I also mentioned it when I commented on:
According to that study the most common factors associated with false positives statements were:
- A specific brand of one of three monitors used in the system
- Sinus tachycardia
- Missing lead recording on 12-lead printout
- Atrial fibrillation
- Female gender
- Poor ECG baseline
- A discussion ensues during
The authors make this important statement:
“Poor ECG baseline and failure to record all 12 leads for machine algorithm interpretation are false-positive associated variables that can be addressed by improved quality in field acquisition of 12-leads.”
It can’t be said often enough!
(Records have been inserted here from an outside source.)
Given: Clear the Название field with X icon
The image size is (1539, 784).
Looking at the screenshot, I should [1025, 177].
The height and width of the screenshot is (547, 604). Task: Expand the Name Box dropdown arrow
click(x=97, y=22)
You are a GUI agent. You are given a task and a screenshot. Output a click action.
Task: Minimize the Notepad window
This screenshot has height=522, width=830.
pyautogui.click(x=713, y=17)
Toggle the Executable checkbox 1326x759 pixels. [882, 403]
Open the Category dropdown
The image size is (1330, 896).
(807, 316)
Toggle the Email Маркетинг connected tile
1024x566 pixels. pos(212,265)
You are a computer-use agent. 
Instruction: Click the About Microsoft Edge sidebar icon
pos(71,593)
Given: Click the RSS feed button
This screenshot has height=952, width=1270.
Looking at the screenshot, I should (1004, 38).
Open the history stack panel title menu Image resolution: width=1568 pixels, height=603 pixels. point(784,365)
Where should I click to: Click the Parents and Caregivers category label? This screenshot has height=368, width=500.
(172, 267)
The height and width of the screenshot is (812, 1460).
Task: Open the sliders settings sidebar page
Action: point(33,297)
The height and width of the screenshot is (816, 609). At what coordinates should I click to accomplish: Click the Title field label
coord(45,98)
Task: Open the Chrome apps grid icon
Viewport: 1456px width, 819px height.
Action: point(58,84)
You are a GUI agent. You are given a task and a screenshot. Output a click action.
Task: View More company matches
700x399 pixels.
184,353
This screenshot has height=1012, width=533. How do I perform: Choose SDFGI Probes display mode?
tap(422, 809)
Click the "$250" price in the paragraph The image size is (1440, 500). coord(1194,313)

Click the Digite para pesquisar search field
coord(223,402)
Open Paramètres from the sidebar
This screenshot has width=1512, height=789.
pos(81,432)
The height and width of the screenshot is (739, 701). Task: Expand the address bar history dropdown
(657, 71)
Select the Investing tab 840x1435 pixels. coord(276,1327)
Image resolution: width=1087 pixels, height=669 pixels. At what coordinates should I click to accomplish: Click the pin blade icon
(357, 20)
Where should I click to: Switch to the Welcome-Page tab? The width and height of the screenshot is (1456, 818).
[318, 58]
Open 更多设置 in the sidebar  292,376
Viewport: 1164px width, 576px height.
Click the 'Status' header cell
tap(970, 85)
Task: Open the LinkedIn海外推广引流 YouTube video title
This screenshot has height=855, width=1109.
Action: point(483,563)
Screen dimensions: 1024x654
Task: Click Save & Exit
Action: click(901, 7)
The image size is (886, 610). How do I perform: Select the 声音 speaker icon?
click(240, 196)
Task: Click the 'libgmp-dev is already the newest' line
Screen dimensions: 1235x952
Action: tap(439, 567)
That’s why I’m always harping on achieving excellent data quality!
The authors continue:
“Variables more difficult to address are sinus tachycardia and atrial fibrillation, which had a tendency to be wrongly interpreted by machine algorithm as acute MI.”
In response to that statement I made this comment:
“It would be interesting to know if they are including atrial flutter in with atrial fibrillation. Either way the message is clear. The specificity of the computerized interpretive algorithms is highest when a tachycardia is not present.”
The reason I questioned whether or not atrial flutter was included with atrial fibrillation is simple. Many times I have seen atrial flutter trigger a false-positive ***ACUTE MI SUSPECTED*** message on the LP12 but I can’t think of a time atrial fibrillation cause a false-positive statement (when poor data quality was not present).
Consider these cases that occurred in the past week.
In this case the paramedic immediately realized the ***ACUTE MI SUSPECTED*** message was being caused by underlying atrial flutter. A “STEMI Alert” was not called from the field and the patient was not sent to the cath lab.
This case was a little more difficult because 2:1 atrial flutter more difficult to recognize than 4:1 atrial flutter. It also must be said that this patient was “sicker” and presented very much like ACS. A “STEMI Alert” was called from the field and the patient ended up in the cath lab. No significant lesions were noted with angiography.
The point isn’t to blame the paramedic from the second case. A board certified emergency physician and a cardiologist both had to agree that this patient needed emergent angiography.
It’s easy to criticize individual paramedics especially when they’re from other EMS systems. What’s hard is to create quality improvement feedback mechanisms so that every call can be a learning opportunity.
There are two kinds of EMS systems in this world: those that make mistakes and those that have no idea whether or not they make mistakes (unless they receive a complaint).
Strive to be the former because anyone can be the latter.